Consignes de l'exercice
1) Dans l'extrait sur le documentaire Dérapages, énumérez tout ce que la vitesse représente pour les jeunes qu'on y présente.
2) Recopiez fidèlement le passage de l'extrait sur le documentaire Dérapages qui s'ouvre sur les mots « On découvre Dérapages » et se termine par « comme d’un exploit. ».

Extrait fourni
○ ○ ○ ○
Le sujet est pertinent. Le phénomène, loin d’être isolé. Depuis cinq ans, 725 Québécois âgés de 16 à 24 ans sont morts dans des accidents de la route. Entre 2005 et 2009, la vitesse a été mise en cause dans 52 % des décès de conducteurs de ce groupe d’âge ; l’alcool, dans 45 % des cas.



S’il y a un sujet qui mérite d’être traité sous forme de documentaire, c’est bien celui-là. L’animateur radio Paul Arcand présentait hier soir en primeur son nouveau film, Dérapages, qui propose une incursion dans l’univers de ces jeunes pour qui la vitesse est à la fois une drogue, une culture et un mode de vie.

>>> Lisez «Grande première de Dérapages»

Jeunes gens pour la plupart impénitents, qui envisagent la conduite dangereuse comme un risque calculé. Pas comme un geste inconscient, d’extrême irresponsabilité. C’est à peine si l’on devine chez certains d’entre eux le doute ou le remords. Malgré les vies gâchées des proches, malgré les statistiques affolantes, malgré les morts.

On découvre Dérapages et l’on désespère un peu de son jeune prochain. En voyant entre autres ces quatre filles qui ont frôlé la mort, leur voiture abîmée dans le décor, parce qu’elles se rendaient beaucoup trop vite à une fête. Des mois plus tard, elles en rient et en parlent presque comme d’un exploit.
○ ○ ○ ○
(Données de localisation des mots et des éléments)
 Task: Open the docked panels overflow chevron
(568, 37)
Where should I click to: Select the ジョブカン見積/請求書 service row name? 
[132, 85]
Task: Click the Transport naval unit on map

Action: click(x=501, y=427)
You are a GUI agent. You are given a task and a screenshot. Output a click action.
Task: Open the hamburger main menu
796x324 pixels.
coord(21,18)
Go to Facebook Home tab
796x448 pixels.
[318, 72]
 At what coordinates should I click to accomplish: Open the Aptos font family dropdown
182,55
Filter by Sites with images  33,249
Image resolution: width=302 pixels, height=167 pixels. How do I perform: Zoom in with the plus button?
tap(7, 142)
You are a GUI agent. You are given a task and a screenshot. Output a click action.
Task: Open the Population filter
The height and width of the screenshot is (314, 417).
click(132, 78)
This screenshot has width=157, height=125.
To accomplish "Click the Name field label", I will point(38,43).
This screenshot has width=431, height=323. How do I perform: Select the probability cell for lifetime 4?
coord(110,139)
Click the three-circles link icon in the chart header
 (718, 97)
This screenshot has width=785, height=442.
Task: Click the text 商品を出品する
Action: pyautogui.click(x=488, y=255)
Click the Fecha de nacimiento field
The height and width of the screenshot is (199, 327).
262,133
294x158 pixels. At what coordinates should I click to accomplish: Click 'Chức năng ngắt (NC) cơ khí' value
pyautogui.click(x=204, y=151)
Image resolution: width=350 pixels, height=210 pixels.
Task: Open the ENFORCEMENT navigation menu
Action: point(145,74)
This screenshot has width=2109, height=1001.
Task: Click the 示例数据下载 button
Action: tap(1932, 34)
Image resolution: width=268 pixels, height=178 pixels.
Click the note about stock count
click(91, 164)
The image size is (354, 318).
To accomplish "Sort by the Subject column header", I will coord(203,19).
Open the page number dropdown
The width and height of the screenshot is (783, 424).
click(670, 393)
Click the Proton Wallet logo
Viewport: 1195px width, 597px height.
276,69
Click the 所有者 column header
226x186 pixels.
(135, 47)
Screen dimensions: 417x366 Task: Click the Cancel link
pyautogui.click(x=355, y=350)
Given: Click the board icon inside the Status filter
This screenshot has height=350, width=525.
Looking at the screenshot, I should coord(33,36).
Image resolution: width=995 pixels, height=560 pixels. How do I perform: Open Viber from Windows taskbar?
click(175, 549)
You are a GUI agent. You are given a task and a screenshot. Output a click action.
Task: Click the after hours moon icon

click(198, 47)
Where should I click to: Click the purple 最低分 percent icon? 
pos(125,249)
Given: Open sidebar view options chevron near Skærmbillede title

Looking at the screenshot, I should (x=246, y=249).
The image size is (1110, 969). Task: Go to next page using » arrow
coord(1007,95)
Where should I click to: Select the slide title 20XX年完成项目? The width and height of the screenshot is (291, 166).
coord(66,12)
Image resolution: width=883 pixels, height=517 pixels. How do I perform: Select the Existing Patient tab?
○ ○ ○ ○
Corrigé de l'exercice
1) une drogue, une culture, un mode de vie

2)
On découvre Dérapages et l’on désespère un peu de son jeune prochain. En voyant entre autres ces quatre filles qui ont frôlé la mort, leur voiture abîmée dans le décor, parce qu’elles se rendaient beaucoup trop vite à une fête. Des mois plus tard, elles en rient et en parlent presque comme d’un exploit.